Speaking at a news briefing at the United Nations in Geneva, Ahunna Eziakonwa, UNDP’s Assistant Administrator and Regional Bureau for Africa Director said that “we have never experienced greater pressure and challenge on our ability to sustain peace and development on a healthy planet as we experience today. A global pandemic that upended the world and changed it forever. We have seen resulting from that, but also in terms of pre-existing conditions, rising poverty and inequality”.
Emphasizing that global solidarity is needed more than ever, UNDP’s Ahunna Eziakonwa added that “we saw how Covid- 19 complicated the effort to maintain or to overcome the insecurity that’s created by many forces including violent extremism and the impact of this, the consequence, affected live and livelihoods but also creating an immense discontent about the population which is led to a regression in democracy”.
The war in Ukraine affects food, fuel and financing of the African continent.
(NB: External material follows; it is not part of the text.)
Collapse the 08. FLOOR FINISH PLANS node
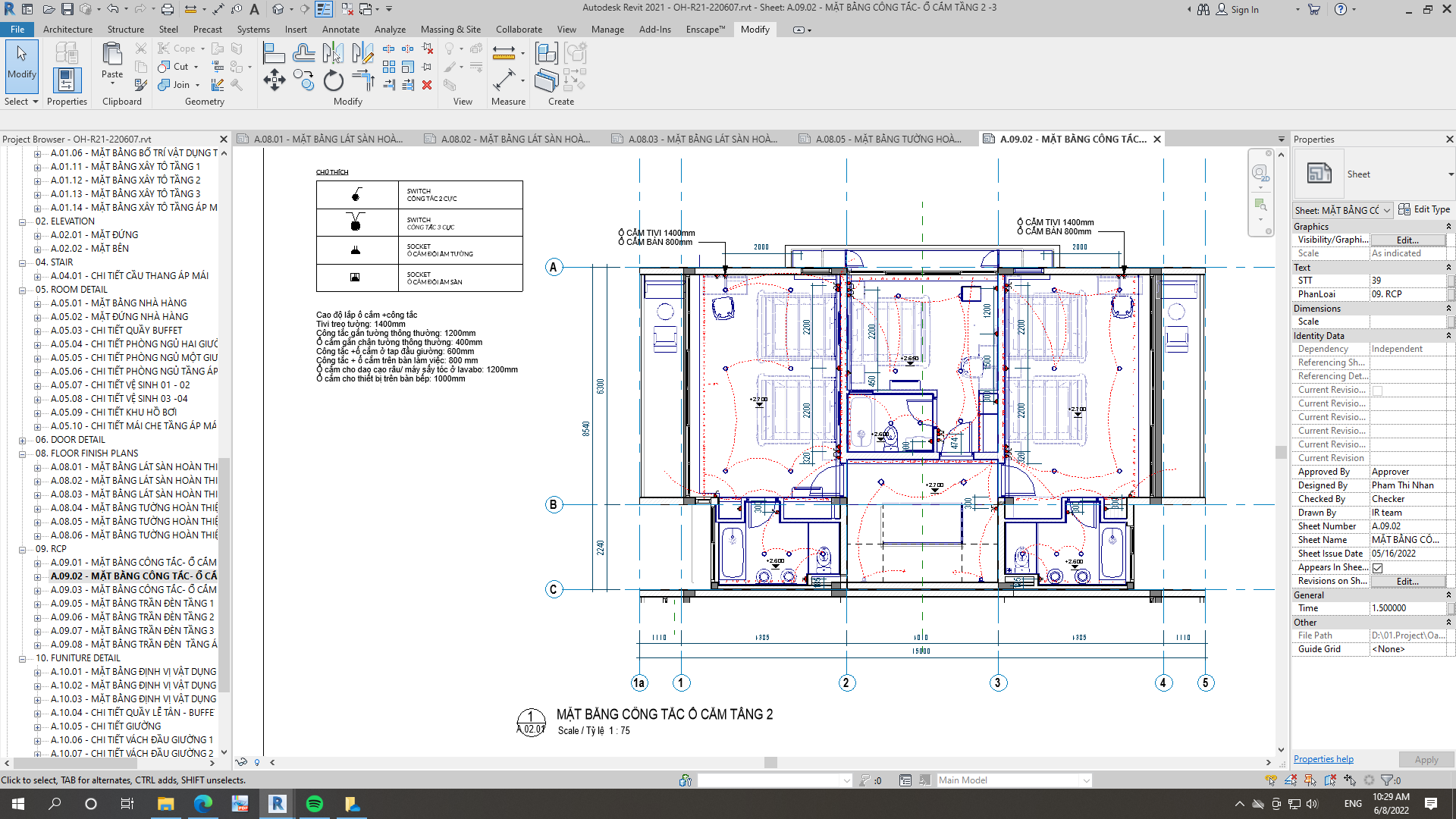click(23, 453)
For Raymond Gilpin, UNDP’s Africa Chief Economist and Head of the Strategy, Analysis and Research Team “this is an unprecedented crisis for the continent, and it’s unprecedented because the continent is facing a trifecta: the ongoing effects of Covid pandemic, the newly felt effects of the Russia-Ukraine war and thirdly the climate related challenges and pressures”.
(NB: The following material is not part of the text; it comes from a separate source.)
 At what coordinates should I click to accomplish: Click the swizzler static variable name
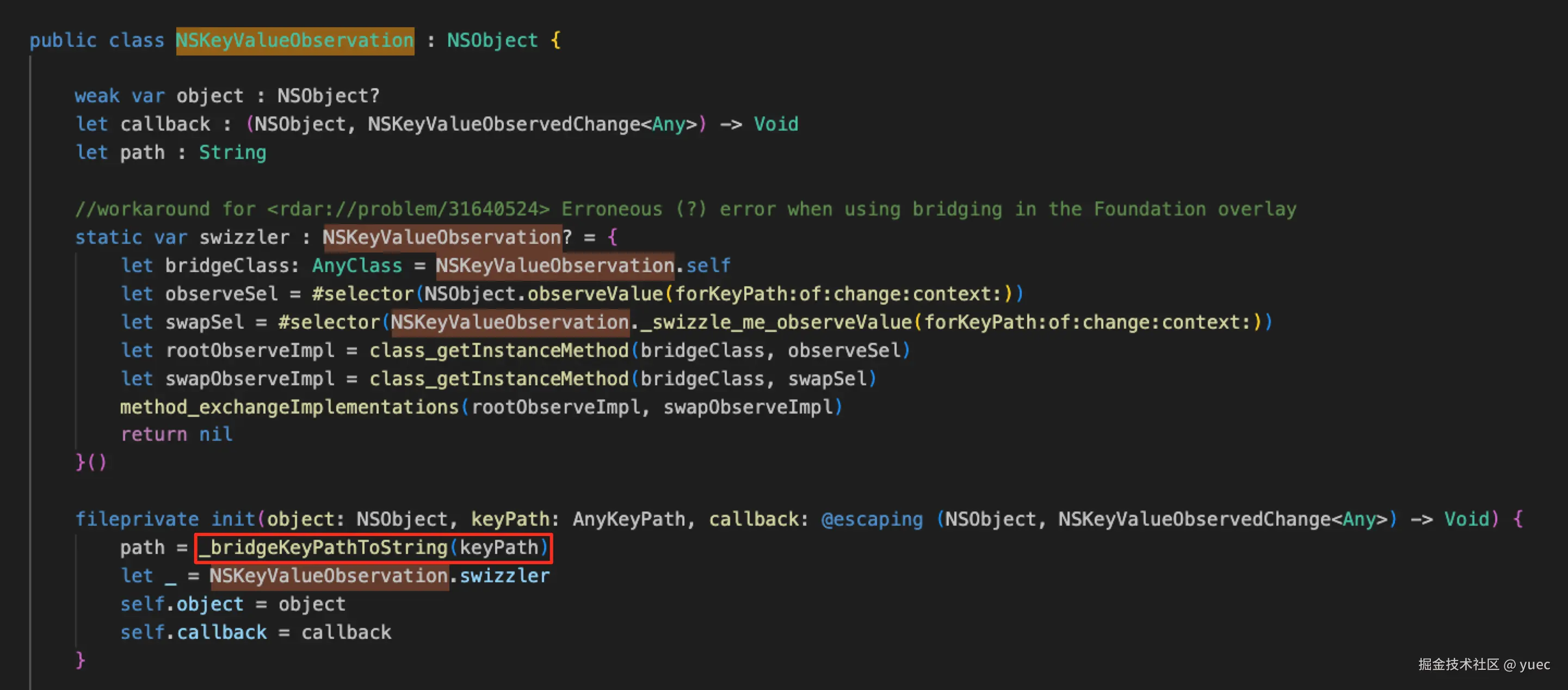[x=244, y=237]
Some countries in Africa depend on up to 80% of wheat coming from Russia and Ukraine, both often referred to as the world's breadbasket. The rise in prices that will begin could create another front of discontent and possibly unrest, warned Raymond Gilpin. “The global inflation has been imported into African economies, because Africa is so dependent on imports for food, fuel, medicines and consumer durables. We are going to see tensions, whether or not this will spill over into violent protests is unclear. But what history, particularly recent history, has told us is that this is a distinct possibility”.
UNDP stressed that particularly countries with upcoming elections where the electoral environment is already quite emotional could lead to additional social pressure.
As inflation rates are soaring, it is also becoming more difficult for household and companies to enhance property and to reduce poverty. “We were hoping to see a bounce back from the poverty challenges that we had experienced during Covid. An estimated 50 million Africans being pushed back into extreme poverty is going to be more difficult for them to climb out of poverty”, said UNDP’s Africa Chief Economist. Concerns are growing that a worldwide shortage of fertilizer will lead to rising food prices, with knock-on effects for agricultural production and food security.
Also the environment will be impacted by the current crisis. UNDP anticipates that about 100 million Africans who were able to afford sustainable energy before the Covid-19 outbreak, will return to unsustainable resources. “As the cost of fuel becomes more expensive, energy sources, energy prices, don’t fall in African countries, we are going to see millions of households going back to unsustainable energy sources, and this in many fragile environments, in particular looking at places like the Sahel”, said Raymond Gilpin, UNDP Africa Chief Economist“. He added that “we are going to see a lot more deforestation and a roll back of a significant progress that had been made in the greening of the Sahel.”